Gum Disease

Gum Disease and Oral Probiotics

IT IS A FACT: Over 75% of all adult Americans suffer from some stage of gum disease. Or think of it this way–out of every 4 people you meet, chances are that 3 of them have some form of gum disease!

And it is not just the gums that are affected. Gum disease can affect the health of your entire body. It not ony contributes to tooth decay and bone loss but it has been linked with serious conditions; such as diabetes, heart disease, immune system weakening and pre-term births. 

Aside from physical issues, gum disease can be very, very expensive in the long run. Full mouth restorations can run in the tens of thousands, while less expensive solutions can be ugly, uncomfortable and quite inconvenient to most every aspect of enjoyable lifestyles.

Gum disease has been called the “Silent Epidemic” and remains one of the top 3 diseases in America. All of this despite the fat that gum disease is one of the most preventable diseases that exists.

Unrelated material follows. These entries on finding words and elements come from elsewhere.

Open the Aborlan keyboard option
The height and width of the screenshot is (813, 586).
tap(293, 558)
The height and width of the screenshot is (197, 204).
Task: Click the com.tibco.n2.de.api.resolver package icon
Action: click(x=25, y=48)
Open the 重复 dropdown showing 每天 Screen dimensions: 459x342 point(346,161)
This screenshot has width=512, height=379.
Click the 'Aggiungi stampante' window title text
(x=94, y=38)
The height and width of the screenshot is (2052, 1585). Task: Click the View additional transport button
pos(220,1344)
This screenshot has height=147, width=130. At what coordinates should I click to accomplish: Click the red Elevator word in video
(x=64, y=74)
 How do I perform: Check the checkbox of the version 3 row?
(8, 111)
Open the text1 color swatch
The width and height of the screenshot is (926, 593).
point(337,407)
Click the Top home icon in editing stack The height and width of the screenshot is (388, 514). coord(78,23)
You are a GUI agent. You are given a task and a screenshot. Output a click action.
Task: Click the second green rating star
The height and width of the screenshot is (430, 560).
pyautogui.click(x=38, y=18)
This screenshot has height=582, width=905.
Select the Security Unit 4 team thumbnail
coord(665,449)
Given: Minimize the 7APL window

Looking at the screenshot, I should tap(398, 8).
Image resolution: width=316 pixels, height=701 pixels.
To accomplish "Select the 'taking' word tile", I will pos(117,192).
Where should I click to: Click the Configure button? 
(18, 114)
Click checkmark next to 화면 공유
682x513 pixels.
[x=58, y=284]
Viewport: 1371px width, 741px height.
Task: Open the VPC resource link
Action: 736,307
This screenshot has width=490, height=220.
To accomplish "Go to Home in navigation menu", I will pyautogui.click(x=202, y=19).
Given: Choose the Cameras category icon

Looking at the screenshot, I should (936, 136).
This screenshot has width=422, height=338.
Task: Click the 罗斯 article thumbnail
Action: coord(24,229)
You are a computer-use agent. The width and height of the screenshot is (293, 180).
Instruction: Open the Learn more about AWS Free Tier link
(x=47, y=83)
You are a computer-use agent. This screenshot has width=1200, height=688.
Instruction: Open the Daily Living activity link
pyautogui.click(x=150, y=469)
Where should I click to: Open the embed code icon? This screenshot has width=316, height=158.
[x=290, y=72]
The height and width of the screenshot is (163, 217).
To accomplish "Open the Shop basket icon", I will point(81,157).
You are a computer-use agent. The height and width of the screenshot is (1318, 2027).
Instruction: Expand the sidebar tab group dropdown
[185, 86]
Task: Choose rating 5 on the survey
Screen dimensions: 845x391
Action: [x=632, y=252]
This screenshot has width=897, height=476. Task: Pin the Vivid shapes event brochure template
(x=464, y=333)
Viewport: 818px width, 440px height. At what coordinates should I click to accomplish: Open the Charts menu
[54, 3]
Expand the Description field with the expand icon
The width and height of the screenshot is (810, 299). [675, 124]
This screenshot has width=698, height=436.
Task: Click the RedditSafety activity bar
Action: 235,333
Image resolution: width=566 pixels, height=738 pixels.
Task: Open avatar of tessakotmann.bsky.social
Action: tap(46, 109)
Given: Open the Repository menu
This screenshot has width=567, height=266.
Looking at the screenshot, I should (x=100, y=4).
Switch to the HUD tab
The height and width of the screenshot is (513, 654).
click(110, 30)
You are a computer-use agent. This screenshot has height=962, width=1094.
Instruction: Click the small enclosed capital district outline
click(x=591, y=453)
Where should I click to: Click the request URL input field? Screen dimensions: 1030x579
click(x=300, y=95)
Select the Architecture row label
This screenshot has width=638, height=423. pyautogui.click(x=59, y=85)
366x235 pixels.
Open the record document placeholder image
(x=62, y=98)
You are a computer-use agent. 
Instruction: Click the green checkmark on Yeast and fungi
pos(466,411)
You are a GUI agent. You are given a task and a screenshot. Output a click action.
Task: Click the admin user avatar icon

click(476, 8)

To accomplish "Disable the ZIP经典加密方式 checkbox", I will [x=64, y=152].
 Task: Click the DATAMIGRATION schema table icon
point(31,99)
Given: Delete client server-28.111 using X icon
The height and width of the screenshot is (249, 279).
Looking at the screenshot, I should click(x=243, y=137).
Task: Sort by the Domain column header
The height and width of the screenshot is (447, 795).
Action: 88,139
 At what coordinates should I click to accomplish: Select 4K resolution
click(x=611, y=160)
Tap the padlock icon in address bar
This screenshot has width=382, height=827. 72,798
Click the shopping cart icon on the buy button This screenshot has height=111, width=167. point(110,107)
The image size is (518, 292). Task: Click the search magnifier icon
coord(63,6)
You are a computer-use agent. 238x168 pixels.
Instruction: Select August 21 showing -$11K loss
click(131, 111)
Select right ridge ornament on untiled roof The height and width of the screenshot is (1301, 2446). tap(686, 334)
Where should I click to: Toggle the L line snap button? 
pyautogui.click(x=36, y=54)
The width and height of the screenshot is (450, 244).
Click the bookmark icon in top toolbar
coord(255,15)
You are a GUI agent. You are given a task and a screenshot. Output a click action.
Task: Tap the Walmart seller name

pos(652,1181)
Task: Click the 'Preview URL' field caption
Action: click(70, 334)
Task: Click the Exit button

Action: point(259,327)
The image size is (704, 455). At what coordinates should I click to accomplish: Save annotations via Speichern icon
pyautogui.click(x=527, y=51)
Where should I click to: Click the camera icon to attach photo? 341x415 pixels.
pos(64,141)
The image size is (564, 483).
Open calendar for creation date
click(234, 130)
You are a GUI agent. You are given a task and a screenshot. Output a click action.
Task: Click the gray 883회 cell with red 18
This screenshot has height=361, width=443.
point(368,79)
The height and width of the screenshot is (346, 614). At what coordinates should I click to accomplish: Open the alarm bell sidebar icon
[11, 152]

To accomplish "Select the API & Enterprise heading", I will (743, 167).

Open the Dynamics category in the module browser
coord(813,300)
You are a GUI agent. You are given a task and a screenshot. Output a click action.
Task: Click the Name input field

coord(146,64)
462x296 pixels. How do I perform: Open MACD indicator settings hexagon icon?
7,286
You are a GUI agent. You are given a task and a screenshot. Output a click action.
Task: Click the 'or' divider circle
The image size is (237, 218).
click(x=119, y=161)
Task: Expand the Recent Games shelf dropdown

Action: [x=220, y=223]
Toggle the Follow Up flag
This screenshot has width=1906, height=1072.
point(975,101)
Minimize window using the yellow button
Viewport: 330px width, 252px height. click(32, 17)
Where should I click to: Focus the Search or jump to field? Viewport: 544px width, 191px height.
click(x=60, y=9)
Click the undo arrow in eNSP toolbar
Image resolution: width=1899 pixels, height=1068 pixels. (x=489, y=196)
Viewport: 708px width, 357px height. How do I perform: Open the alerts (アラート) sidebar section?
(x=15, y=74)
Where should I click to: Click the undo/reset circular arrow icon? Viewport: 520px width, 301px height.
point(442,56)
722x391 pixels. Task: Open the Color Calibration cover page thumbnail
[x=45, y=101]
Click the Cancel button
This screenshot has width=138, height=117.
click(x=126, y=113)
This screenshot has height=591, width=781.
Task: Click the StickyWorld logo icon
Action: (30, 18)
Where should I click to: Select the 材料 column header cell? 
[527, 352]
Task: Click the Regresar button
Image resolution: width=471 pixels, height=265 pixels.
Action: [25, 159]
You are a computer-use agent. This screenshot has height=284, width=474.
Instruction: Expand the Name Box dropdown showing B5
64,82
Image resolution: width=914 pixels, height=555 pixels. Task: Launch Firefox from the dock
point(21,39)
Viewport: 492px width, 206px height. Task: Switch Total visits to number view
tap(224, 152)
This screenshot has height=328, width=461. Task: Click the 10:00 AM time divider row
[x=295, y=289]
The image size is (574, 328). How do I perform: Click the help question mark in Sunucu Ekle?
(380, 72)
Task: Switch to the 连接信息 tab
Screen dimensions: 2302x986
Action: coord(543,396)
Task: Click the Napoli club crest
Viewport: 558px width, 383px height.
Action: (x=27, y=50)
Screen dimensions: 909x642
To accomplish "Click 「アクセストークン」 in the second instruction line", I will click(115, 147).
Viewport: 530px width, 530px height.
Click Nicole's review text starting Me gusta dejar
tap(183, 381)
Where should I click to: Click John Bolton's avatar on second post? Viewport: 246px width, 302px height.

How does gum disease work?

The oral cavity is home to many types of bacteria. Bacteria are microorganisms–and some are good and some are bad. They don’t just float around but prefer to group and stick together in what are called “biofilms.” These biofilms like to stick to surfaces, such as the teeth or gums, and can cause problems when there is an overgrowth or imbalance of certain bacteria.

We have all heard of plaque, that very sticky and colorless coating on our teeth. Well, plaque is a type of biofilm and is actually a living film of microorganisms.

Plaque becomes a problem when the bacteria produces an overabundance of byproducts such as acids and other compounds. As these byproducts sit on the teeth and in the gums they cause damage, decay and inflammation.
Routine brushing and flossing breaks up the formation and aggregation of the microorganisms, keeping plaque under control… but only to a limited degree. Routine dental hygiene cannot get rid of anything for two main reasons: one, bacteria is VERY persistent and will start growing back immediately and two, the bacteria wants to survive and will do so by seeking out deep and hard to access locations in your mouth.

Over time plaque builds up, especially under the gum line and in those hard to reach areas. This plaque hardens and becomes tarter, which is very tough to remove. It is the ongoing presence of plaque, the formation of tartar and the compounds produced by the microorganisms that generate gum disease.

“Gingivitis” is the earliest stage of gum disease. (“Gingiva” means “gums” in Latin) The gums become inflamed and will often look red and/or puffy. Often there is bleeding, especially when flossing or during routine dental cleanings.

As gum disease advances, the next stage is “periodontitis” (“perio” is Greek for “around” and “dontus” means “tooth”). This is a far more serious progression as now the gums begin to pull away and “pockets” form around the teeth. These pockets become nice, safe, breeding grounds for more bacteria, accelerating the process of gum disease as well as creating ongoing infection.

Commonly, teeth are lost as gum disease progress and in more severe cases, the infection spreads into surrounding bone tissue and from there into the body. Quite understandably, this leads to all manner of health problems, many of which can be quite expensive and even life-threatening.


 

Oral probiotics provide a superior layer of protection in addition to your routine of brushing, flossing and dental cleanings.

This is because they actually penetrate and colonize into the bacterial ecology of your mouth.

By crowding out and inhibiting the growth of "bad" bacteria, oral probiotics establish a positive and healthy bacterial balance in your mouth, including down into those deep pockets and hideouts! And, as they work at the level of the biofilms, this protection is ongoing throughout the day and the night.

How do Oral Probiotics Help Against Gum Disease?

After reading the above you should understand that the primary cause of gum disease and tooth decay is the imbalanced presence of certain “bad” bacteria in our mouths.

Our modern lifestyles, often filled with sugars, simple carbohydrates, alcohol and juices, encourage the growth of these bacteria and provide the bacteria with the fuel that they need to create more acids and toxins. This process also lowers the pH of the mouth, making it more acid, which further encourages bad bacteria growth and hastens gum disease and tooth decay.

Probiotics are defined as “healthy bacteria that bring a beneficial result to the host.” Creating a healthier environment and ecology in the mouth, teeth and gums can be accomplished through the regular use of oral probiotics. Here is how:

Studies have shown a clear reduction in plaque levels and gingivitis symptoms when oral probiotics were administered to patients with moderate to severe gingivitis.